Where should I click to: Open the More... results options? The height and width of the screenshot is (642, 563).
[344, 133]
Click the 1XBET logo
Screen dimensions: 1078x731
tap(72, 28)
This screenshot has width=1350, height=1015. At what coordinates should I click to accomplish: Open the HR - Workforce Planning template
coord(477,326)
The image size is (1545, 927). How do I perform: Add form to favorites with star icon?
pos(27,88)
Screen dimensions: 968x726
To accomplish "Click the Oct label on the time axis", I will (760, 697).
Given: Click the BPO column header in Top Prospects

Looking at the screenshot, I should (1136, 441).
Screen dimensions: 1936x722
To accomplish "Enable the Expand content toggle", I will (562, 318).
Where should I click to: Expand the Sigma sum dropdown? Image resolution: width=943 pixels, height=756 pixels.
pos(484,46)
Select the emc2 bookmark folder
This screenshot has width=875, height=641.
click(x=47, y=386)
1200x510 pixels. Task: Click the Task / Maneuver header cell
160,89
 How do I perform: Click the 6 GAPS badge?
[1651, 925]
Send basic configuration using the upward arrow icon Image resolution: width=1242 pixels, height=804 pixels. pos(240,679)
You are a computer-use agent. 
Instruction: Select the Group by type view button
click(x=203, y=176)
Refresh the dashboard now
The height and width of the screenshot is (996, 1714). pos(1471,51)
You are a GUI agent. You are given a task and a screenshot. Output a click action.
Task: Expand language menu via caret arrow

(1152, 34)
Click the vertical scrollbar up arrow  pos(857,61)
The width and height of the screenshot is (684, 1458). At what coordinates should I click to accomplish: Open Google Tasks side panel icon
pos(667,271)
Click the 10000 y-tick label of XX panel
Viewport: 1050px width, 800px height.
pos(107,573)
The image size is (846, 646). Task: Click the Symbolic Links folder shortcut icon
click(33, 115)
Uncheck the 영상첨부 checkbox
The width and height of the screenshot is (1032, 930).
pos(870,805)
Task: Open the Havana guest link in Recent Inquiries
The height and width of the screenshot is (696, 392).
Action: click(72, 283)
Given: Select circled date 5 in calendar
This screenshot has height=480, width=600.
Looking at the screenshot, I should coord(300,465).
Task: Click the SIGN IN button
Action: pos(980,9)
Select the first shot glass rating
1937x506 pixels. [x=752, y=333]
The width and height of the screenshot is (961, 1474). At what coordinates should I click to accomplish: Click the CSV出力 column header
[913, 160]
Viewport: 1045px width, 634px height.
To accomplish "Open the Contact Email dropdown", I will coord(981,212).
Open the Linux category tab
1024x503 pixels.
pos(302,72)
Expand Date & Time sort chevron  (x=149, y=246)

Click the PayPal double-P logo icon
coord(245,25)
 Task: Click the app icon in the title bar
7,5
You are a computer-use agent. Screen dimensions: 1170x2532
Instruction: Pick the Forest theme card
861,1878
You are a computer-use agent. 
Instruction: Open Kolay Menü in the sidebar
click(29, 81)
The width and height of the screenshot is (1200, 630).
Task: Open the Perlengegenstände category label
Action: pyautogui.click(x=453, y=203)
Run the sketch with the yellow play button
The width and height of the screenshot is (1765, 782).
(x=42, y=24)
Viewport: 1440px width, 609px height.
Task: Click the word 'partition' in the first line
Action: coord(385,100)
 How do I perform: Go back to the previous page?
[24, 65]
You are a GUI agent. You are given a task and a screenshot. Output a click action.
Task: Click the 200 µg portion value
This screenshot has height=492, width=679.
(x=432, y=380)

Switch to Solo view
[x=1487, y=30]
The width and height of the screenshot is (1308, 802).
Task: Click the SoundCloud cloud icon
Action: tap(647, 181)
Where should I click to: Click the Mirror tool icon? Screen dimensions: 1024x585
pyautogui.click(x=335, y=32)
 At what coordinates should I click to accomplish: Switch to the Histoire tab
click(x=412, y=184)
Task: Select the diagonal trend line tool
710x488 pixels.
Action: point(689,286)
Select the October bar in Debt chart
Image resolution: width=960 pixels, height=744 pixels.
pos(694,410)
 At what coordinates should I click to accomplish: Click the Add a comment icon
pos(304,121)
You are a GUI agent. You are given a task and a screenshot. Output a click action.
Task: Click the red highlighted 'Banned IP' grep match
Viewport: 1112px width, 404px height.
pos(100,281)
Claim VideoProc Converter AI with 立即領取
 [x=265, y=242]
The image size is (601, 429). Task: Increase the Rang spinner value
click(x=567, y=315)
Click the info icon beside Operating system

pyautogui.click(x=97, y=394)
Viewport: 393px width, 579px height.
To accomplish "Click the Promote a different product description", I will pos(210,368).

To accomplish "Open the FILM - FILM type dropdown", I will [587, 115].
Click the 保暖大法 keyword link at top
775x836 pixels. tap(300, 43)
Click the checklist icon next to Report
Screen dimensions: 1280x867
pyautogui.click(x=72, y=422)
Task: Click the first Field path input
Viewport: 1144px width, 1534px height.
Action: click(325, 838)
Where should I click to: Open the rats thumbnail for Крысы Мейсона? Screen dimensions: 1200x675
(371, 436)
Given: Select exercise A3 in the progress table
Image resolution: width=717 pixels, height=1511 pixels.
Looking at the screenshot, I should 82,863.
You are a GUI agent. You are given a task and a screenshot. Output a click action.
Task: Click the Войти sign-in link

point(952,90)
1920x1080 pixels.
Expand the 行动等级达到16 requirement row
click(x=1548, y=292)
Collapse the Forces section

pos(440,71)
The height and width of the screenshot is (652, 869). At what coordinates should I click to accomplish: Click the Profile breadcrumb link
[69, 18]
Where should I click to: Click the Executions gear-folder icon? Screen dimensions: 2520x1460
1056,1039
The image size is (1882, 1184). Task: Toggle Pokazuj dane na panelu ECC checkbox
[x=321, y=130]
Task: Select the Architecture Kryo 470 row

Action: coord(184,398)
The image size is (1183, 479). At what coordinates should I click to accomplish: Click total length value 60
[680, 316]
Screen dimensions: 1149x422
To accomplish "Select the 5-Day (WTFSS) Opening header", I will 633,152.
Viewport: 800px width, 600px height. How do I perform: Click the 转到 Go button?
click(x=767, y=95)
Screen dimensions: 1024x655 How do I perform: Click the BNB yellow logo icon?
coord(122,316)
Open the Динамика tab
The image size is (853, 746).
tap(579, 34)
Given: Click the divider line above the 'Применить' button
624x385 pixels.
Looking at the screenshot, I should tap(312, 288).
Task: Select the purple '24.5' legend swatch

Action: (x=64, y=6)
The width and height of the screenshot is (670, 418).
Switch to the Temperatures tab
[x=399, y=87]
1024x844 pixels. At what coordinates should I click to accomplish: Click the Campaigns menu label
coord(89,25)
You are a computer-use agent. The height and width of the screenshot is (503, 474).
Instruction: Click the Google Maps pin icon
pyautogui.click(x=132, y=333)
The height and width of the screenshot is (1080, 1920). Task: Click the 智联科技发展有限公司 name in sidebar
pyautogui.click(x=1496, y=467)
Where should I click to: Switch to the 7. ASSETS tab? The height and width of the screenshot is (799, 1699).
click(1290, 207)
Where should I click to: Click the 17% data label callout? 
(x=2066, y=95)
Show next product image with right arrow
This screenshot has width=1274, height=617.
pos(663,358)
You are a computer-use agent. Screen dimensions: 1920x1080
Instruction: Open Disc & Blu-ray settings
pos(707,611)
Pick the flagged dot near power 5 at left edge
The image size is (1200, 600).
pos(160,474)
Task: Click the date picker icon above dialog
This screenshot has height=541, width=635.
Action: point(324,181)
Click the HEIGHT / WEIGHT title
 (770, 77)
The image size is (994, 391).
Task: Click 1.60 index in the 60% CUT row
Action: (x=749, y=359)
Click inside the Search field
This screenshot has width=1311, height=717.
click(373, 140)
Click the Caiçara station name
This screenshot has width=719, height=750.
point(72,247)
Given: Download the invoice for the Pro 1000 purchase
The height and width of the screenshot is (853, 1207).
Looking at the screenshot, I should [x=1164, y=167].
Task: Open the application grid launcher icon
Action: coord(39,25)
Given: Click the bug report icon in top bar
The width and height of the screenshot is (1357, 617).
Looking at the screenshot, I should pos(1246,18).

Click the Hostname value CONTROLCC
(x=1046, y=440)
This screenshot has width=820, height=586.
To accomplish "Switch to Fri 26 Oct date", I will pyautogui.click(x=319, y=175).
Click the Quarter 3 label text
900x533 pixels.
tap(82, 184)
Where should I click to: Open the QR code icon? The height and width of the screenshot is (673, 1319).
- - -
> [Work request]
Scan the data for the string "will" and copy each line in which it occurs.

> [Finished task]
To accomplish "Click the Oct label on the time axis", I will (760, 697).
To accomplish "Enable the Expand content toggle", I will (562, 318).
To accomplish "Open the Contact Email dropdown", I will coord(981,212).
To accomplish "Click the Promote a different product description", I will pos(210,368).
To accomplish "Open the FILM - FILM type dropdown", I will [587, 115].
To accomplish "Select the 5-Day (WTFSS) Opening header", I will 633,152.
To accomplish "Switch to Fri 26 Oct date", I will pyautogui.click(x=319, y=175).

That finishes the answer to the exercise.